DATA SUPPLIED —

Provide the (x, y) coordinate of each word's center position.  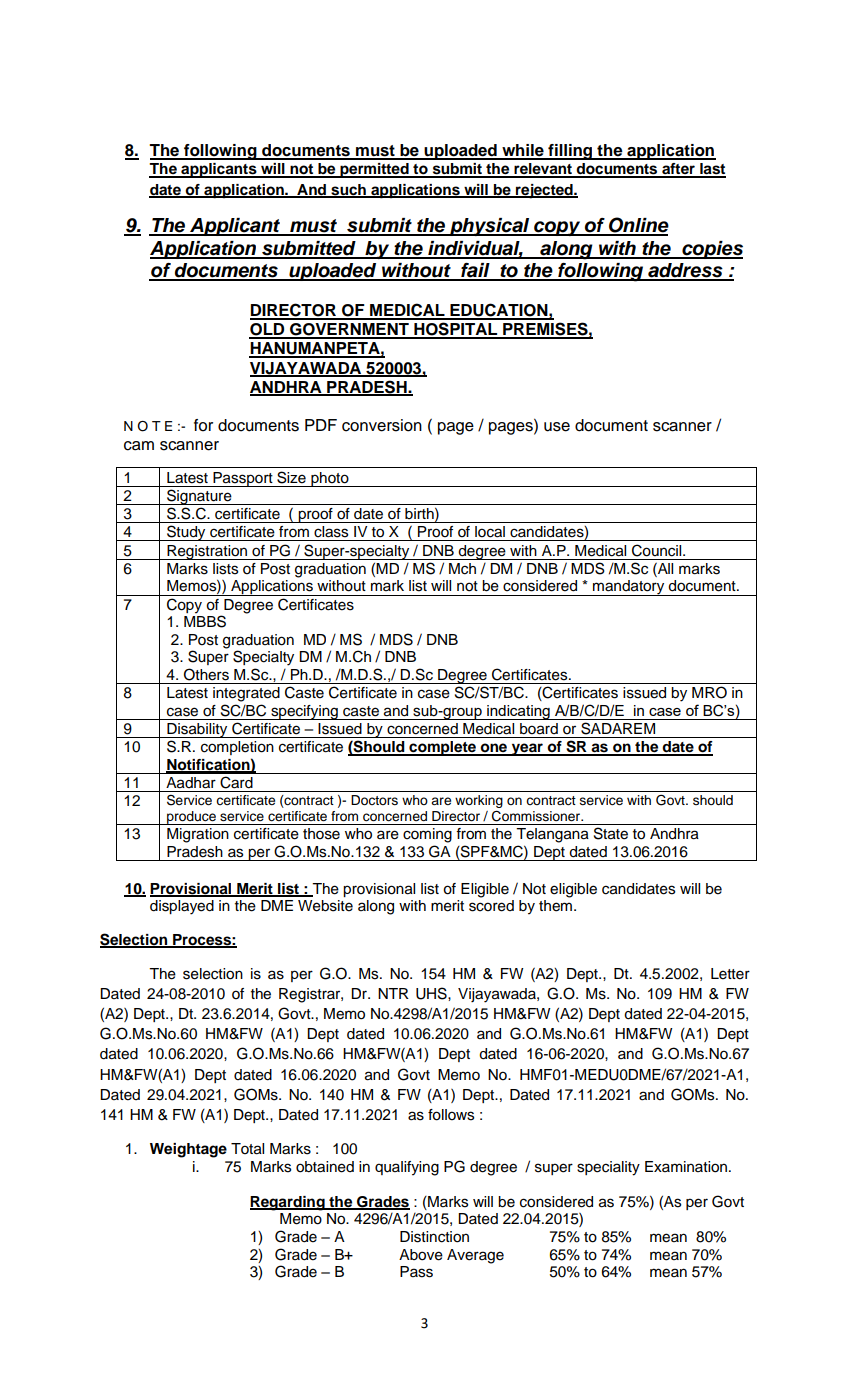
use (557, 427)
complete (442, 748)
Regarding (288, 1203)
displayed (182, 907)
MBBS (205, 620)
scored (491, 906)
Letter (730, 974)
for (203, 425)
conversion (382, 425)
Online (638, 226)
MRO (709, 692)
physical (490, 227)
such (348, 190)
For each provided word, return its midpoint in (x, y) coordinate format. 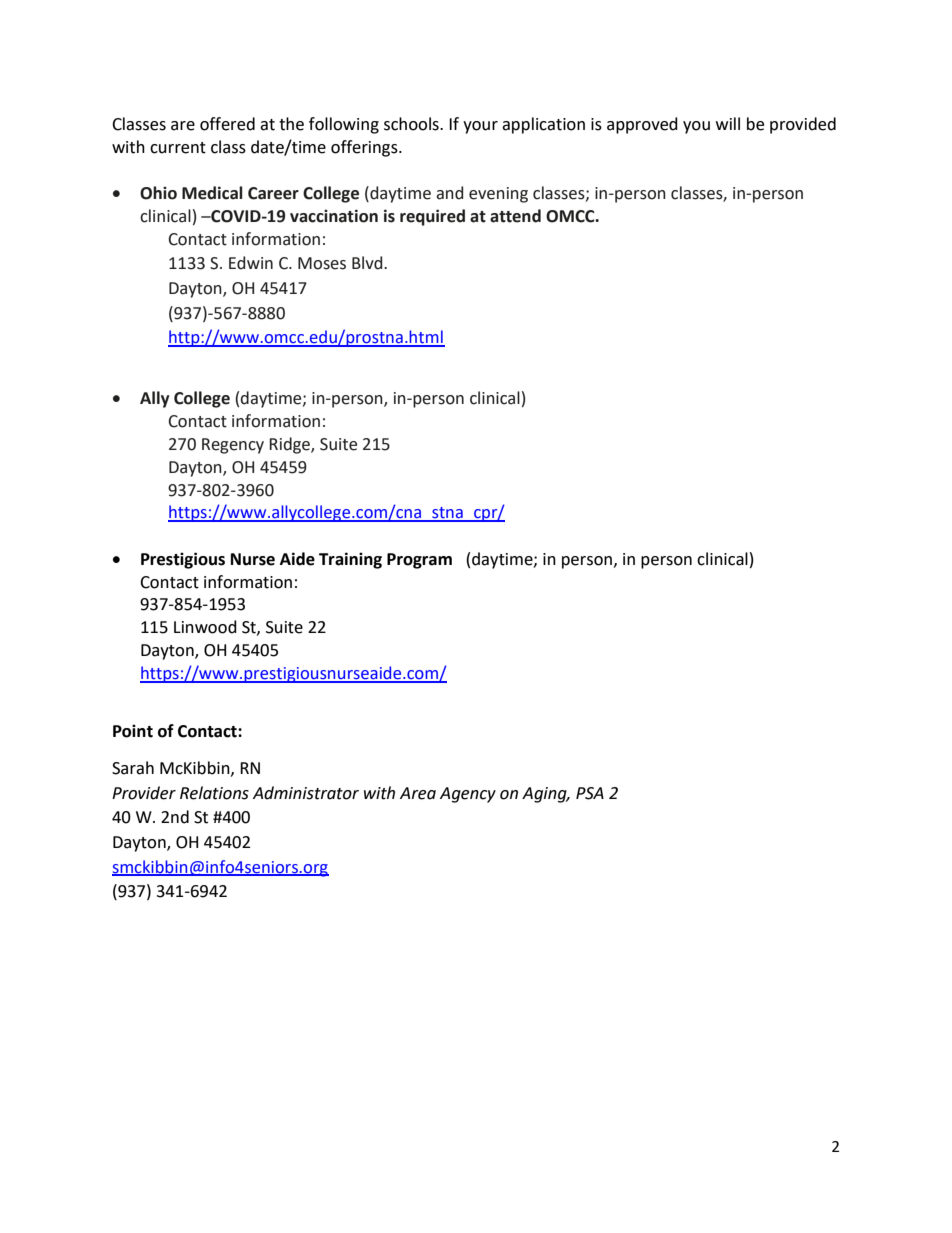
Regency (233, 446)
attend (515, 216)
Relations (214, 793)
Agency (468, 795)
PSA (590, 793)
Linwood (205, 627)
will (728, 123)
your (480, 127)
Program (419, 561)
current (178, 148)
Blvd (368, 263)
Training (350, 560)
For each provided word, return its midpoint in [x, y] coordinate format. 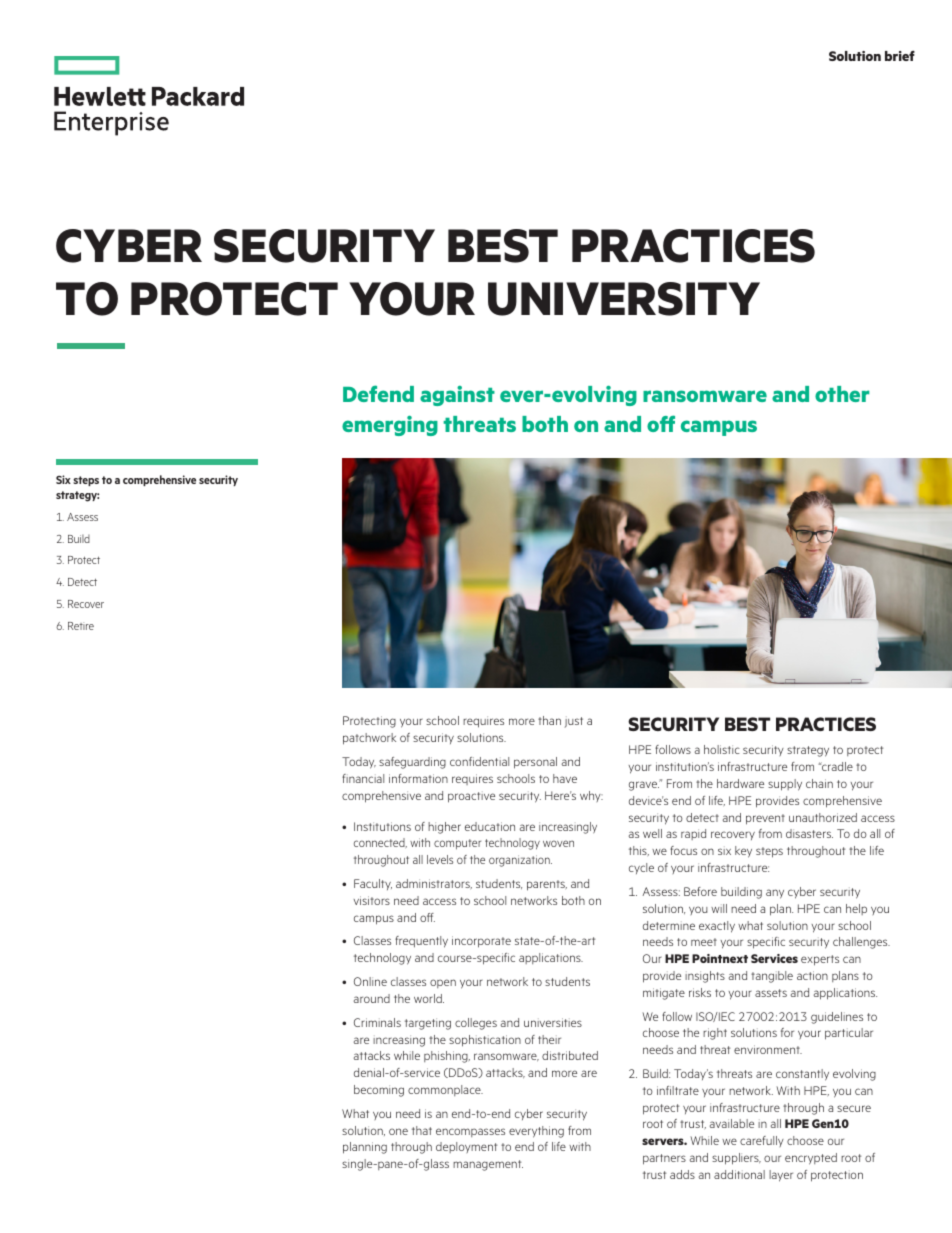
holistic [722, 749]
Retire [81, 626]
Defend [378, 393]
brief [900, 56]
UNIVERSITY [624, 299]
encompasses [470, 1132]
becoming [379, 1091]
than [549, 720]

WHAT TO PRODUCE — Please render every row above as a numbered list, one line per item, with blank lines omitted and the pictures left out.

EXERCISE RESULT —
1. Provide the (x, y) coordinate of each word's center position.  
2. use (557, 427)
3. complete (442, 748)
4. Regarding (288, 1203)
5. displayed (182, 907)
6. MBBS (205, 620)
7. scored (491, 906)
8. Letter (730, 974)
9. for (203, 425)
10. conversion (382, 425)
11. Online (638, 226)
12. MRO (709, 692)
13. physical (490, 227)
14. such (348, 190)
15. For each provided word, return its midpoint in (x, y) coordinate format. 
16. Regency (233, 446)
17. attend (515, 216)
18. Relations (214, 793)
19. Agency (468, 795)
20. PSA (590, 793)
21. Linwood (205, 627)
22. will (728, 123)
23. your (480, 127)
24. Program (419, 561)
25. current (178, 148)
26. Blvd (368, 263)
27. Training (350, 560)
28. For each provided word, return its midpoint in [x, y] coordinate format. 
29. holistic [722, 749]
30. Retire [81, 626]
31. Defend [378, 393]
32. brief [900, 56]
33. UNIVERSITY [624, 299]
34. encompasses [470, 1132]
35. becoming [379, 1091]
36. than [549, 720]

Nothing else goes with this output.